In the last few days, some of you have noticed that Android is gaining some of the same kinds of features and concepts we’ve discovered are coming in Fuchsia. Let’s take a few minutes to dig into each of them and what they mean as a whole for the two OSes.

App Actions vs Suggestions

The most Fuchsia-like feature announced is definitely ‘App Actions,’ the ability for an app to suggest itself to the user in certain searches. These suggestions are powered by the app’s available ‘intents’ and filtered through by machine learning. As intents have been a core part of Android development for years now, most apps already have Intents and shouldn’t need much work to have useful App Actions.

Android’s App Actions (left) and Fuchsia’s Suggestions (right)

The Fuchsia equivalent of this is ‘Suggestions.’ Suggestions are offered up by agents (a cool new concept in Fuchsia) based on the user’s current context (what they’ve recently done, what’s currently on screen, etc) or, like Android’s App Actions, based on a search.

Android actually takes it a step further than Fuchsia here with its idea of Slices, letting apps offer a widget-like view in certain searches.

App Bundles vs Modules

In my opinion, the most interesting announcement of the I/O Developer Keynote was the introduction of ‘app bundles’. On the surface, App Bundles just look like a way to give apps smaller download sizes. That’s even how the keynote speaker presented it, with graphs showing that larger apps get fewer installs.

Looking closer though, it opens Android apps to be more dynamic. Using the upcoming ‘Dynamic Delivery’ system designed for App Bundles, Android apps can install additional features after the main installation. This is something like Fuchsia’s modular system (here’s a refresher), that breaks monolithic apps down into smaller modules that serve a specific purpose.

That’s not even the only Fuchsia-like feature enabled by App Bundles. On the its developer page, Google claims

 You will soon be able to “instant enable” the Android App Bundle, so that users can launch modules instantly, from any link, and without installation. Regardless of whether you start by building an app bundle or Android Instant App, you’ll be ready for instant-enabled Android App Bundles when we rollout this feature to all developers.

This is near identical to Fuchsia’s ability to have almost any app be instant, as we’ve talked about in-depth before.

Fuchsia will go the extra mile

Fuchsia will take these ideas a step further by allowing app actions — in Fuchsia terms a “suggestion” — to appear in search without requiring the app to be installed. If Google’s machine-learning-powered algorithm is reasonably ‘confident‘ that a particular module that you don’t have installed can get the job done, a link to open it ‘instantly’ will appear.

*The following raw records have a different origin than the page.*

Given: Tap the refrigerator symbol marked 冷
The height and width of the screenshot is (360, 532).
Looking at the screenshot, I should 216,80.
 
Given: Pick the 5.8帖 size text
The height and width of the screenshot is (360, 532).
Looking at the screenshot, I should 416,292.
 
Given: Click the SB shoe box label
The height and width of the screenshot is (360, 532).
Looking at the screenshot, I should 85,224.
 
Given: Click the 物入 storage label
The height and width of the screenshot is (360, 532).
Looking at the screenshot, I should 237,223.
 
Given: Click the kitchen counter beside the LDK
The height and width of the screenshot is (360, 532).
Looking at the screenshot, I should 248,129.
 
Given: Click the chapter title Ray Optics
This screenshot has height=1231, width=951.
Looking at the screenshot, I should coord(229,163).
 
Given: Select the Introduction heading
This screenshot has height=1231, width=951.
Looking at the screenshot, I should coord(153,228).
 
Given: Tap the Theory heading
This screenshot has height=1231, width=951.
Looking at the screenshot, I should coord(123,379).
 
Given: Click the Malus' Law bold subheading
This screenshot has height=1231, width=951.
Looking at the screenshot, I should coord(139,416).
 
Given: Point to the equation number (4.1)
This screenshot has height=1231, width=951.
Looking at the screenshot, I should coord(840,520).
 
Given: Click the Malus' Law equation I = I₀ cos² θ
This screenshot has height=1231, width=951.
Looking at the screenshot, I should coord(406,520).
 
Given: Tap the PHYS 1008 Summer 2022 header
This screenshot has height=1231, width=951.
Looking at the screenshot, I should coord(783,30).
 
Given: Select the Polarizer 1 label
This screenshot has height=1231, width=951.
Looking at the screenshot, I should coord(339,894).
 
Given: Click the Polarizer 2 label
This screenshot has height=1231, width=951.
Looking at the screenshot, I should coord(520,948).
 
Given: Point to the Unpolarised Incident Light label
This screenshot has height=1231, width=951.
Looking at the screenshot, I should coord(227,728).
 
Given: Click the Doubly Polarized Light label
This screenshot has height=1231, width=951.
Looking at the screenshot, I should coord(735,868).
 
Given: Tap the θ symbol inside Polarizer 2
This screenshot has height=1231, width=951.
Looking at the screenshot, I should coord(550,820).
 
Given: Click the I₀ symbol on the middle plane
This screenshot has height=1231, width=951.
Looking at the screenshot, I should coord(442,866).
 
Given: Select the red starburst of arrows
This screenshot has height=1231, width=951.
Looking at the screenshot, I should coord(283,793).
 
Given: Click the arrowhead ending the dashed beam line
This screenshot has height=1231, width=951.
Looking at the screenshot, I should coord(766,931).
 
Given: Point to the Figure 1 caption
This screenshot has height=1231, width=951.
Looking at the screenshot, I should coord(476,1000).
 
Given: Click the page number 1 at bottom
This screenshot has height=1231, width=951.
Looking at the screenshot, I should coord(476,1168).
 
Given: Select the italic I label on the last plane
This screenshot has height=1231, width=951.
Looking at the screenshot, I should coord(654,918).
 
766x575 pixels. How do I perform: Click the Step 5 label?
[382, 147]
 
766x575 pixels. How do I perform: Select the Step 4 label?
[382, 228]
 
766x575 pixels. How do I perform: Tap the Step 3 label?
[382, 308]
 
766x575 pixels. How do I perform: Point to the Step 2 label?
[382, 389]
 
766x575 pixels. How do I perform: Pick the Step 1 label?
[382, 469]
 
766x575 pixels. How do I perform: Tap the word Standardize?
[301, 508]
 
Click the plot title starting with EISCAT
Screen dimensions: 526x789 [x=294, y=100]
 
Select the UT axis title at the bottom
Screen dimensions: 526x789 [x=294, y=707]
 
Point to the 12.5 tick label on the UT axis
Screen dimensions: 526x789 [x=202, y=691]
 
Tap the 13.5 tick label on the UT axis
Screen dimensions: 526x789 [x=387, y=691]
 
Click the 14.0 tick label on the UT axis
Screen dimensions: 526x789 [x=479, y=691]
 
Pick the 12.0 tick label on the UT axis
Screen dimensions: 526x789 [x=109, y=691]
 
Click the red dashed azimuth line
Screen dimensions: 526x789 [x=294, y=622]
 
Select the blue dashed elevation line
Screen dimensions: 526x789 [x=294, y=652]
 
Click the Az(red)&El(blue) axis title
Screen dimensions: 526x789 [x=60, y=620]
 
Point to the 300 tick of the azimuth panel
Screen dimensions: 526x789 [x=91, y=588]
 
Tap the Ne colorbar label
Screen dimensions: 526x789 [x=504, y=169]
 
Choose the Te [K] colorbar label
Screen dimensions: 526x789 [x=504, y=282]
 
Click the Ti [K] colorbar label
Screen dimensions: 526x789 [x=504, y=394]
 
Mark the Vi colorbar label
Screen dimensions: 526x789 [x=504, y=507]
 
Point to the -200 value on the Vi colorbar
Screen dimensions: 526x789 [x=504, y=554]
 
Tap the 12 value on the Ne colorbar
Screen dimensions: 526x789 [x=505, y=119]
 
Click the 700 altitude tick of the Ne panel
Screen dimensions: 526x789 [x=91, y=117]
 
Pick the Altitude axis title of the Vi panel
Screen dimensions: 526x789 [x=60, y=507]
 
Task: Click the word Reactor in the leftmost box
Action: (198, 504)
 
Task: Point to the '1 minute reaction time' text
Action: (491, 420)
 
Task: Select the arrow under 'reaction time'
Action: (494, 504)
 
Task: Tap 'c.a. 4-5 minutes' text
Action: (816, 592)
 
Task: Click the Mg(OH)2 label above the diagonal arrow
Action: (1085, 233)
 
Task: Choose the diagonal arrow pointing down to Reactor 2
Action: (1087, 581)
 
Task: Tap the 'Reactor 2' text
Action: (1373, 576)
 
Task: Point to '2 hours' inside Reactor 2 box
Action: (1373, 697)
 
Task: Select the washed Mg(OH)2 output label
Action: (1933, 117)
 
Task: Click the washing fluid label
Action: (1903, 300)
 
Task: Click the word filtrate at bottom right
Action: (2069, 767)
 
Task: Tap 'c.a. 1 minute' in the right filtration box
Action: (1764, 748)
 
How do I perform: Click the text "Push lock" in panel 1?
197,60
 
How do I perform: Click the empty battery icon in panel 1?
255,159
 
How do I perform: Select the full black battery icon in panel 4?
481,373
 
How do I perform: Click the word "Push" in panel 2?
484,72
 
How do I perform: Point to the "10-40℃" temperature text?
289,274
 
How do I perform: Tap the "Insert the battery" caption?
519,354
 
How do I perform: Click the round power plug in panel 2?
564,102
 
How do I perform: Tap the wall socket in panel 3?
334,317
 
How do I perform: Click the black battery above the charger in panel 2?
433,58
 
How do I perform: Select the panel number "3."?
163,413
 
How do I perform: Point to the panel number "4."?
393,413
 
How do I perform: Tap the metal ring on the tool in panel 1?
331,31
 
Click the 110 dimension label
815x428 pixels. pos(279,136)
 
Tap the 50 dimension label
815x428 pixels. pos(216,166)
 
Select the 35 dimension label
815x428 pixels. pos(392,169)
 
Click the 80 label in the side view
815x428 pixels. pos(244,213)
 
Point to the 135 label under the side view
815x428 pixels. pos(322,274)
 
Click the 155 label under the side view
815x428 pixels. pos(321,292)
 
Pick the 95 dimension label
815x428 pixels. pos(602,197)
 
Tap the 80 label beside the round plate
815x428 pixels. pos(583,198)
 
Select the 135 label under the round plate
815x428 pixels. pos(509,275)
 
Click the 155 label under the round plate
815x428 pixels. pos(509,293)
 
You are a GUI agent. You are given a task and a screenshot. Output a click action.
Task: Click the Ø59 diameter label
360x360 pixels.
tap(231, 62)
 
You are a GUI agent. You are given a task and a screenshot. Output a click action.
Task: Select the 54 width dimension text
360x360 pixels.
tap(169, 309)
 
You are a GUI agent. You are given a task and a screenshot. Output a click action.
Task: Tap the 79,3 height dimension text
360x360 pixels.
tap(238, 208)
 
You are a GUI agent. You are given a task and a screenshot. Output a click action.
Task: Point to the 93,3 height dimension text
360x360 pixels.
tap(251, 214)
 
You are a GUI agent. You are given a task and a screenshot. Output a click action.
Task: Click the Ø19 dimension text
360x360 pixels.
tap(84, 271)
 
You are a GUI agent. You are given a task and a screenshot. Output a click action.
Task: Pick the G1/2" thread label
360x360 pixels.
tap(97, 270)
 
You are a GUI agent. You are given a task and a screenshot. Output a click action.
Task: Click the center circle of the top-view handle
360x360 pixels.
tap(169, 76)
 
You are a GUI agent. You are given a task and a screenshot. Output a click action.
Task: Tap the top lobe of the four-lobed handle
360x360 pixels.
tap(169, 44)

You could possibly search for a movie that’s in theaters, get a suggestion of buying a ticket through Fandango, click it and buy your ticket without installing the app.

Common vision

Now that we’ve established that the two OSes are beginning to have features in common, the question becomes “Why?”

One theory some may have that I’d like to eliminate is that Fuchsia is just a testbed for features to come to Android. This model of starting from scratch has been seen before recently in tech, with Mozilla rewriting their browser engine from scratch and using what they learned to make their existing engine better. The flaw I see with this idea is that the features in question are still actively being fleshed out in Fuchsia.

My personal theory is that Google has a unified vision for its company: AI and machine learning are the way forward. They made that clear last week at I/O with dozens of AIpowered announcements. Google wants to know what you want to do before you want to do it. It’s very likely that this vision of the future of computing was given to both the Fuchsia and Android teams, who each implemented it differently.

Slices, the most Fuchsia-like feature announced at I/O, are actually an Android original. Remember, Android isn’t going anywhere any time soon. Fuchsia isn’t the only vehicle for bringing Google’s vision to fruition. It’s also possible that as the years go on and development continues, Android and Fuchsia will grow more and more alike until the transition, if there ends up being one, is almost seamless.